Ropoporose : « on fait de la poppy noise ! Du « rock à tiroir » ! »

Ropoporose © Suzon Ben

Le duo fraternel Ropoporose était en concert ce dimanche aux Champs Libres à l’occasion des premiers dimanches du mois consacrés au festival des Embellies. Leur 2ème album « Kernel, foreign moods » est fraîchement sorti, j’avais envie d’en savoir plus.

Rencontre avec Pauline et Romain

Commençons par une petite question basique mais pour ceux qui ne vous ont encore jamais vus sur scène, qui fait quoi dans votre duo ?
Pauline : je fais de la guitare, du synthé, je chante et je fais des percussions.
Romain : moi, je chantonne, je joue de la batterie et un peu de guitare.

Quel a été l’élément déclencheur pour créer ce duo ? Pauline, tu étais au conservatoire, Romain, tu jouais déjà dans pas mal de groupes.
C’est Richard Gauvin, le programmateur des Rockomotives qui vous a motivé ?

Pauline : il nous a boosté après mais il ne nous a pas dit de jouer ensemble.
Romain : en fait, on écoutait la même chose avec Pauline et on s’est dit que c’était le moment d’essayer quelque chose tous les deux, de faire de la musique ensemble. On ne s’était jamais posé la question avant.
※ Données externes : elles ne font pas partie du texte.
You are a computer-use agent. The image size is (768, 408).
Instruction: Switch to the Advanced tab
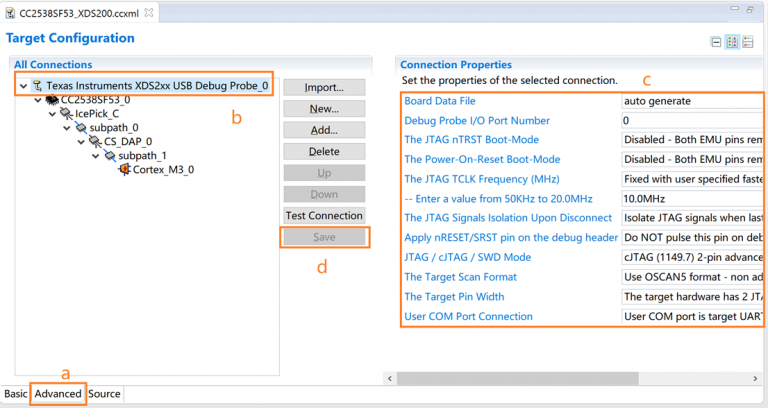coord(57,394)
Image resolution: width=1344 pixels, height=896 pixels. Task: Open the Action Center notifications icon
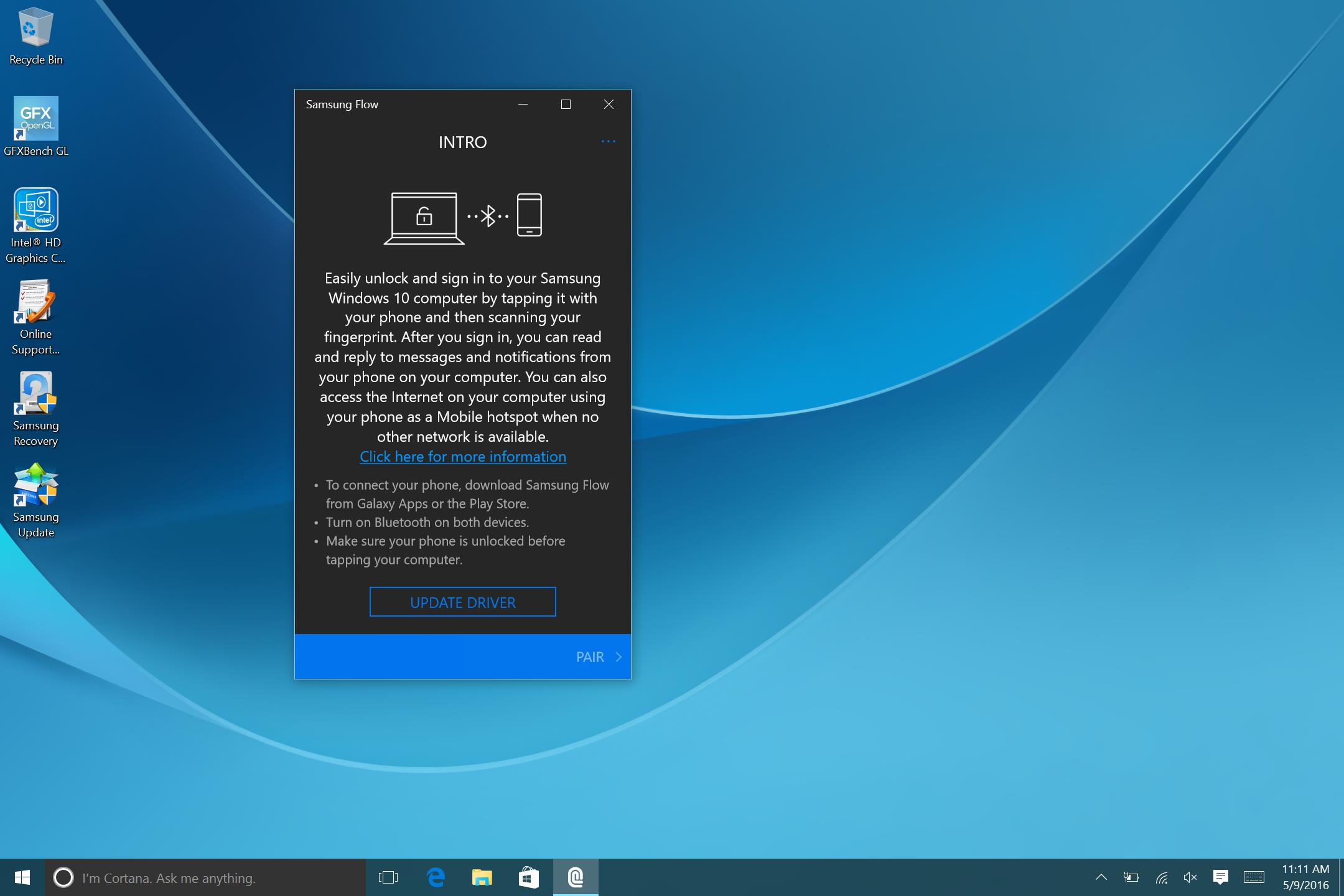[x=1220, y=877]
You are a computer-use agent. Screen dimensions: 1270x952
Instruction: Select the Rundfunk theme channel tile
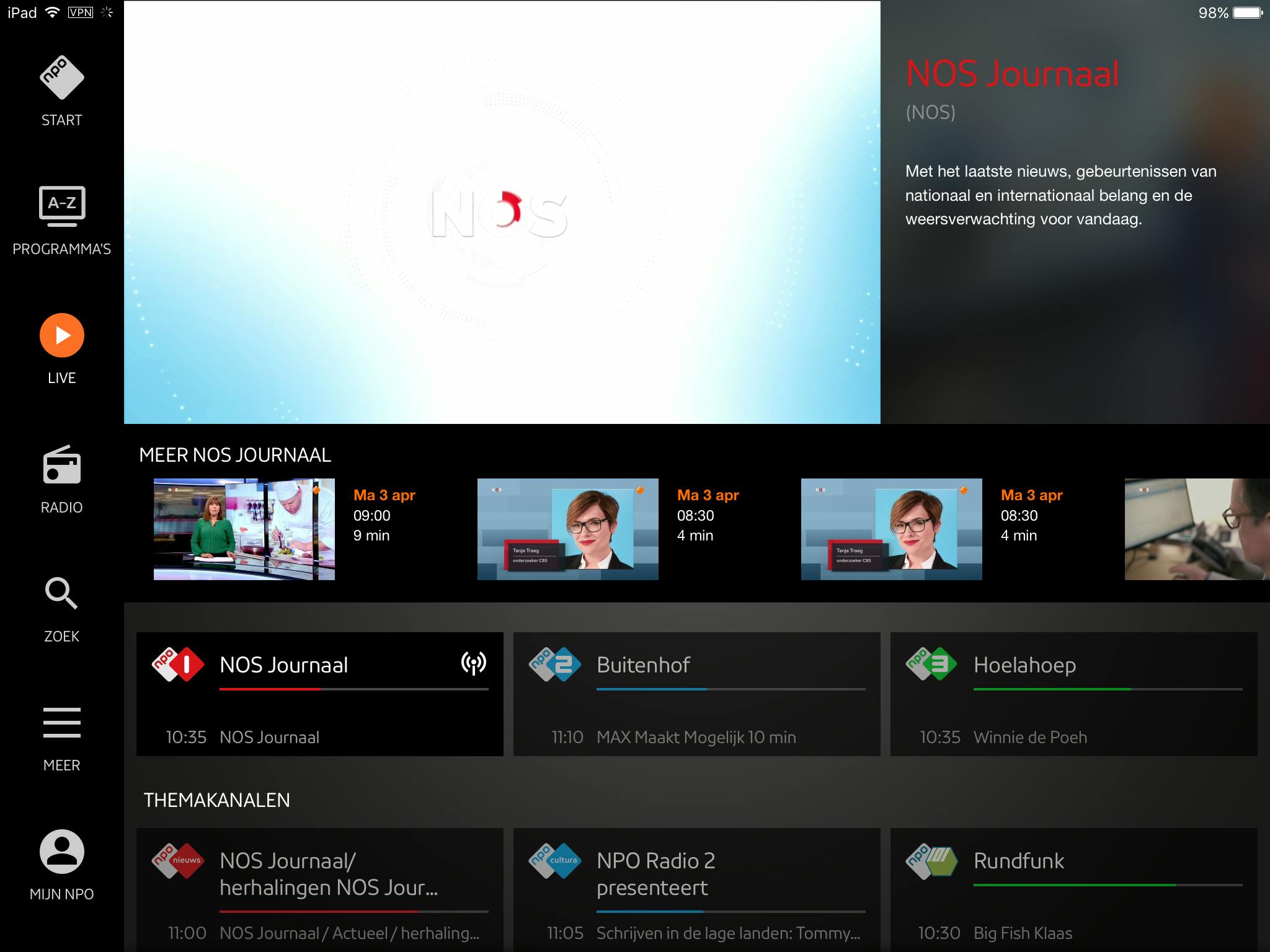[x=1073, y=886]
On a commencé quand Pauline avait 14 ans et moi 18. On jouait chacun de notre côté sans mélanger nos idées. On s’est retrouvés dans nos goûts musicaux, on a donc commencé en reprenant des morceaux avec notre matériel. Pauline avait eu une pédale double pour son anniversaire, on a commencé à enregistrer des trucs ensemble. On était que deux mais on s’est rendu compte qu’on pouvait empiler des sons pour donner quelque chose de pas mal à la fin. On a commencé avec 2/3 petits bouts de morceaux qui ne ressemblaient pas à grand chose.

Richard Gauvin, programmateur des Rockomotives, qu’on connaissait déjà, nous a vu en concert et il sentait qu’il pouvait y avoir quelque chose de bien derrière notre duo.
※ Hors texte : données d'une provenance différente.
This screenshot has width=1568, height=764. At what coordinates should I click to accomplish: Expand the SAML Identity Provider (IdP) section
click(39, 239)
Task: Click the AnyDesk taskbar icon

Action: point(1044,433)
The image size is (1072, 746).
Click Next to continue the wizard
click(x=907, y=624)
Il nous a donc programmés pour nous pousser à continuer notre projet. Nous étions programmés 5 mois après avec comme impératif, 30 minutes de set. C’était un bel enjeu et une jolie intention ! Le concert était étrange avec des morceaux sans début, sans fin, mais il y en a un ou deux qu’on joue encore aujourd’hui. Cela nous a permis d’aller plus loin, plus vite, on n’aurait peut-être pas eu cette dynamique qu’on a encore aujourd’hui.

Ca aide d’être frère et sœur pour travailler ensemble, pour se dire les choses ?
Pauline : ça permet de se dire les choses sans trop se parler, on se fait des signes. C’est assez simple et intuitif entre nous deux.
Romain : je pense que c’est comme n’importe quelle relation mais c’est vrai qu’on se comprend souvent sans trop se demander grand chose et c’est plutôt chouette !

Vos morceaux ont des couleurs musicales assez différentes. Pour ceux qui ne vous connaissent pas encore, vous diriez que vous faites quel genre de musique ? De la noise pop ?
Romain : oui c’est un peu le terme « noise pop » qui s’est dégagé depuis le début. Notre musique est à la fois pop et à la fois noise, c’est les deux grosses couleurs. En tout cas c’est pas punk, c’est pas folk ! Par contre, on ne fait pas de pop-rock, je n’aime pas ce terme, ça me fait penser à une radio…

Pauline : on fait de la poppy noise ! Du « rock à tiroir » !

Le 17 février dernier est sorti votre nouvel album « Kernel, Foreign Moons ».
«Kernel» signifie noyau, « Moons » les satellites. C’est l’image de votre musique ? Attractive, aérienne ? Pourquoi ce titre ?

Pauline : pour cet album, on voulait trouver un nom qui ait un sens. Pour le premier album, on avait juste pris le titre d’une chanson, on ne s’était pas foulés. Dans cet album, il y a des thèmes organiques, animaliers et d’autres plus célestes, plus soniques, plus spaciaux. Donc on a voulu réunir ces idées dans le titre de notre album. Le terme « Kernel » c’est d’abord parce que ça veut dire noyau, terre et il y a un centre dans cet album, 4/5 morceaux qui sont vraiment ensemble et les autres qui sont plus satellites.
Romain : on voulait vraiment trouver un titre qui définisse notre album, on trouvait cela important. Le titre permet de créer l’identité de l’album, à mon sens, il est moins décousu que le premier, qu’on aime quand même beaucoup ! Cet album est plus cohérent, on est plus matures, il est mieux construit.

Pauline c’est toi qui écrit les paroles.
Il parle de quoi cet album ? De chevaux, d’oiseaux sacrés, de lune…
Qu’est-ce qui t’inspire ? Je crois savoir que ce sont des images plus que des histoires que tu aimes décrire.

Pauline : il n’y a pas vraiment d’unité sur cet album au niveau des paroles, il n’y a pas de lien.

Oui, j’écris plutôt sur des images. Pour moi, les paroles viennent assez tard dans notre façon de composer. C’est une ligne mélodique en plus.

C’est pour un tas d’autres choses que de raconter des histoires. On fait notre musique et on se demande ce que cela peut bien nous inspirer pour écrire quelques chose dessus. C’est généralement assez vague.
Romain : les paroles suggèrent des impressions, des idées en fait.
Pauline : les seules qui puissent avoir un mini sens c’est peut-être « Fishers are love » et « Barking in the park ». Deux chansons où il y a à peu près un début, un déroulement et une fin.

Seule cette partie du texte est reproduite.